SALT LAKE CITY — It's only the first day of February — go flip your calendar — but the Utah Jazz already have April, May and June on their minds.
More like playoff fever.
Yep, making the postseason is on the to-do list of this team that few expected to amount to much of anything and that only has two players remaining on it from the last Jazz playoff qualifier (waaaay back in 2010).
Skeptics can say what they will — and point out that the Jazz have only played six of their 33 road games, that inconsistencies still exist, that inexistent outside shooting will eventually haunt them, that the NBA Draft Lottery awaits that ... blah, blah, blah.
Despite doubts and disses, this team believes it belongs — not only in the postseason conversation but, yes, in the postseason.
That's why Utah's playoff quest was a popular subject in the locker room Monday following the 93-89 comeback win over Portland.
"We realized what we were playing for. We're playing for the playoffs," Jazz guard Earl Watson said. "This (was) not just another game. ...
"We all know in this league after January the season flies by, so this game was epic. It was monumental. It was big for us to get some space. This whole week is an amazing week, amazing opportunities for us to climb up in the Western Conference."
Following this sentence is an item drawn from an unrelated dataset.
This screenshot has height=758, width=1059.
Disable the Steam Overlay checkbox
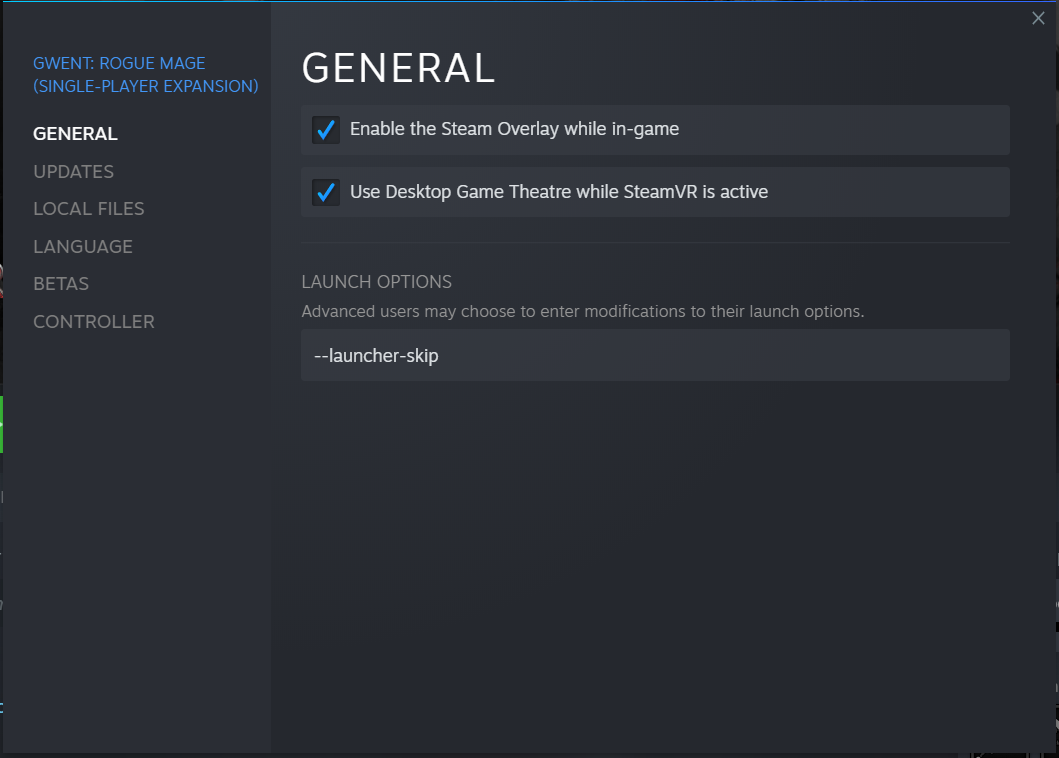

Next on the 12-7 Jazz's amazing checklist: the high-flying, 12-6 Los Angeles Clippers tonight in an ESPN-televised showdown.
"Every game means more and more. Each game is huge for us, especially at home," Jazz point guard Devin Harris said. "We've got to have these games. With the Clippers being in town and them being above us in the standings, it carries a little bit more weight."
The Jazz realize the scary part about this rematch is that the Clippers, no doubt, have a score to settle after being blown out 108-79 in Utah just two weeks ago. And L.A. will have standout playmakers Chris Paul and Mo Williams this time around.
Utah, meanwhile, will be without either one or two starters. Defensive catalyst Raja Bell has been ruled out for a second straight game with a strained right adductor, and leading scorer Al Jefferson will be a game-time decision because of his inflamed right ankle.
Jazz small forward Josh Howard called the Portland win a playoff-like "statement game." He considers tonight's Clippers contest a "motivational game." Almost three months remain in this irregular season, but the Jazz need to hold serve at EnergySolutions Arena where they've already stumbled three times, including a tough-to-swallow, double-overtime loss to Toronto.
"We've got to hold our home court down again," Howard said.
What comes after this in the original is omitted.